Lorsqu’elle arrive au pouvoir quelques mois plus tard, la Coalition Avenir Québec minimise alors l’importance du sujet. Le ministre de l’Éducation de l’époque, Jean-François Roberge, affirmait que le dossier avait été « un peu gonflé sous le gouvernement précédent ». M. Noël s’est également réhabilité en 2019 et est revenu à un poste d’enseignant à la TELUQ.
L’appel d’offres Devoir rapporté a également été signé en 2017 par deux directrices de la TELUQ, Louise Boucher et Caroline Brassard. M.moi Brassard a été choisi par le ministre Drainville en décembre 2023 pour présider un comité d’experts. Puisque ce comité devait principalement approuver les formations offertes par la TELUQ, sa nomination a été critiquée par les doyens et l’opposition, qui y voyaient un conflit d’intérêts.
« Drapeaux rouges »
A l’Assemblée nationale, le député de Solidarité Ruba Ghazal a demandé au gouvernement d’enquêter sur cette affaire.

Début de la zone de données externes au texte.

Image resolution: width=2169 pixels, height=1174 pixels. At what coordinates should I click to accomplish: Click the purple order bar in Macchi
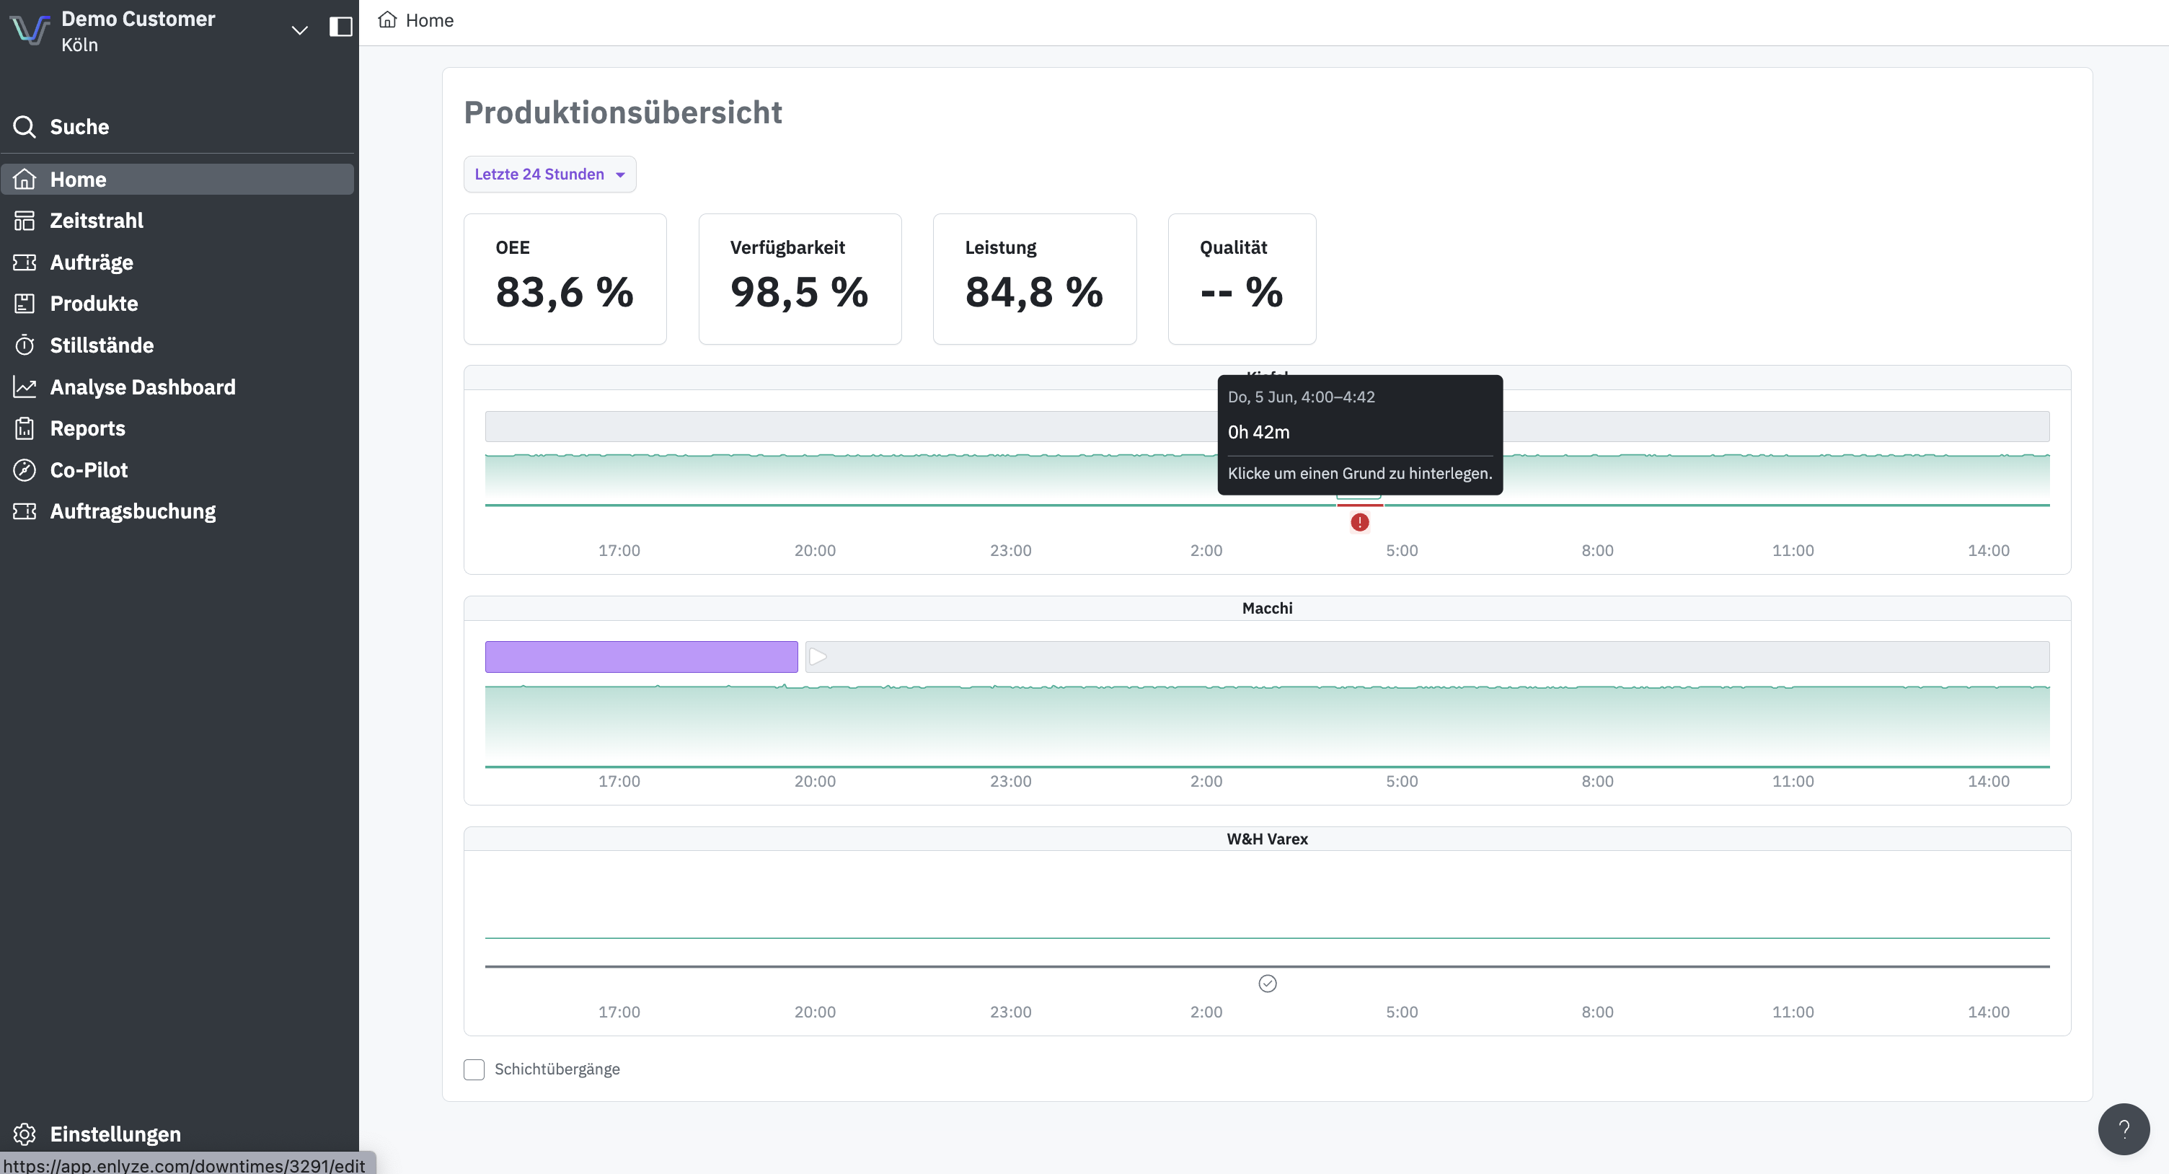[x=641, y=657]
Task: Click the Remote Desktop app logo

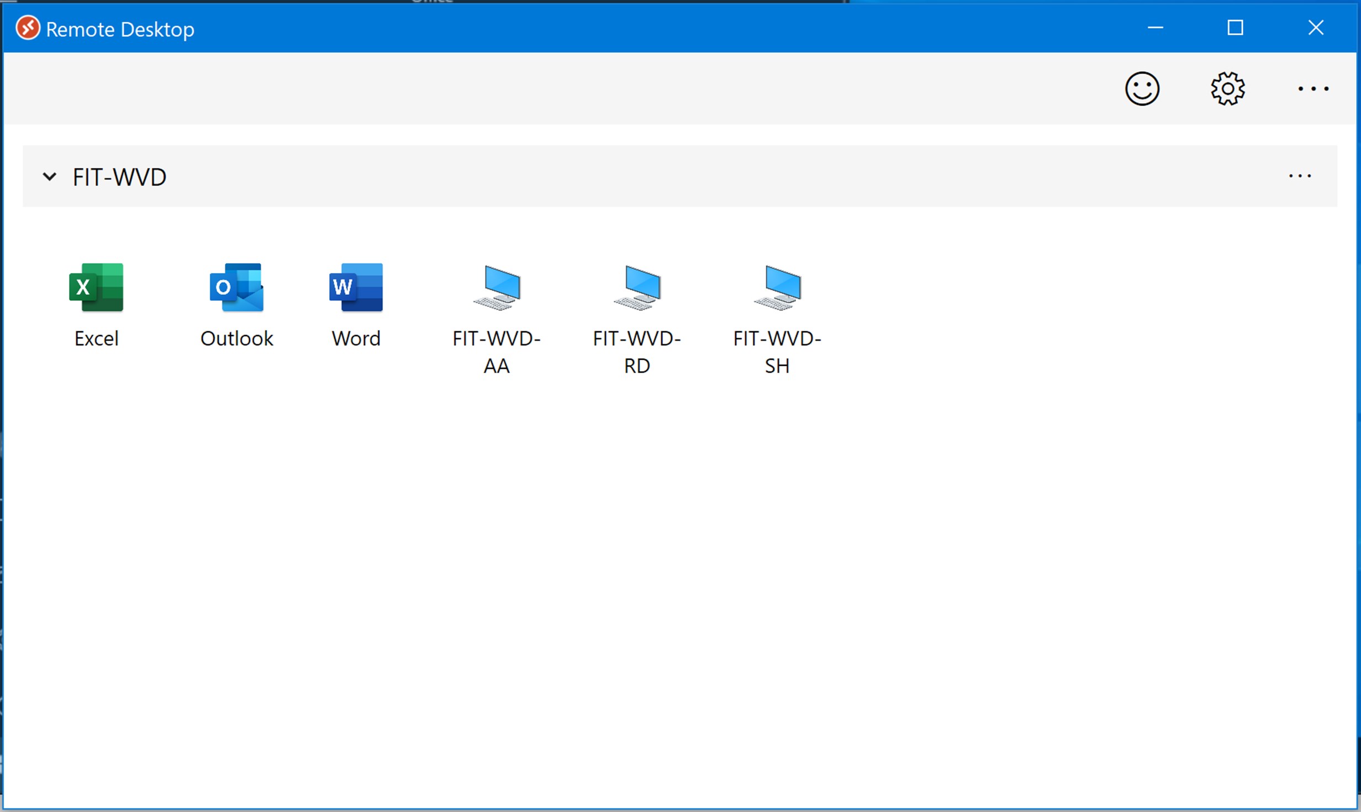Action: (x=28, y=28)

Le cabinet de la ministre de l’Enseignement supérieur, Pascale Déry, estime que ce n’est pas à lui d’enquêter. « Une chose est sûre : les processus d’appel d’offres doivent être respectés. Nous ne commenterons pas les faits allégués pour le moment, mais si nécessaire, nous laisserons les autorités compétentes faire la lumière », a écrit le attaché de presse Simon Savignac.
Le chef libéral par intérim, Marc Tanguay, a déclaré de la situation à la TELUQ qu’elle « soulève des questions légitimes quant au respect des règles d’éthique et de transparence ». “Beaucoup de signaux d’alarme, c’est une affaire qui soulève beaucoup de questions”, a-t-il déclaré.

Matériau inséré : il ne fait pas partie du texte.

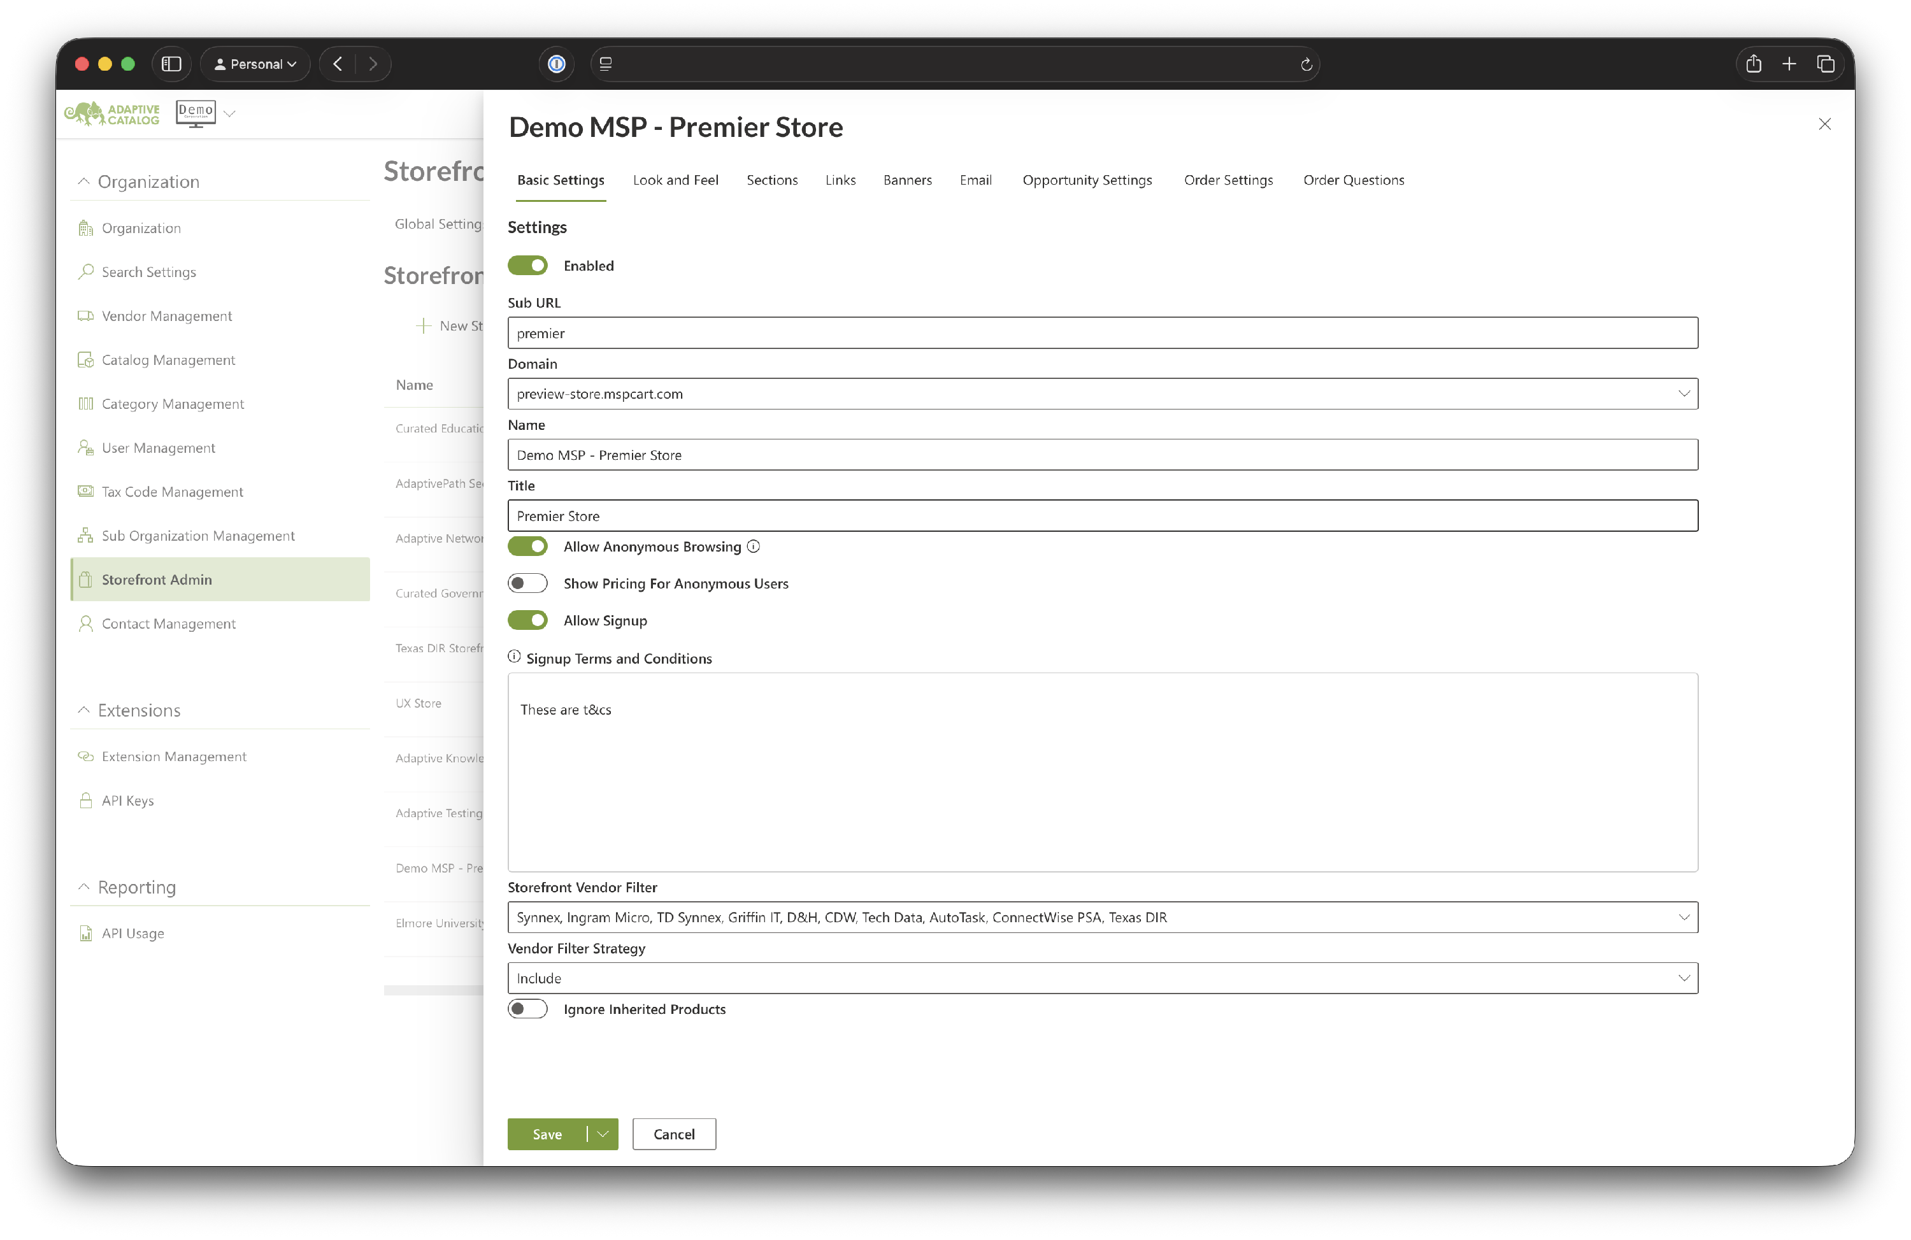
Task: Switch to the Look and Feel tab
Action: click(x=675, y=180)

«Ce n’est pas normal», a également affirmé le chef péquiste, Paul St-Pierre Plamondon. « Si nous envoyons des fonds publics à une entreprise privée avec laquelle nous sommes de connivence et que nous en tirons des bénéfices, il est clair que les fonds publics ne sont pas utilisés pour la recherche. C’est un problème de gouvernance. C’est le emploi du gouvernement pour s’assurer, en termes d’utilisation des fonds publics, que les objectifs sont atteints. »
La députée Ghazal a déclaré qu’elle trouvait « c’est très, très inquiétant, ce qui se passe à la TELUQ avec ce chercheur ». [Steve Bissonnette] « . « Ce n’est pas la première fois », a-t-elle souligné. «J’aimerais que le ministre Bernard Drainville et le gouvernement – ou Pascale Déry – enquêtent sur la situation», a-t-elle ajouté. Elle rappelle avoir exprimé précédemment ses inquiétudes concernant les formations courtes menant à la profession d’enseignant. « Ce qui m’inquiète beaucoup, c’est la qualité de la formation. Et après, ces formations s’appuient sur des recherches comme celle-là, qui sont privées », précise-t-elle.
Le cours court TELUQ comprend des cours sur « l’enseignement efficace ». M. Bissonnette mène plusieurs recherches sur l’une de ses composantes, le « soutien comportemental positif ». Il vend également des formations aux écoles sur ce sujet à travers son entreprise privée.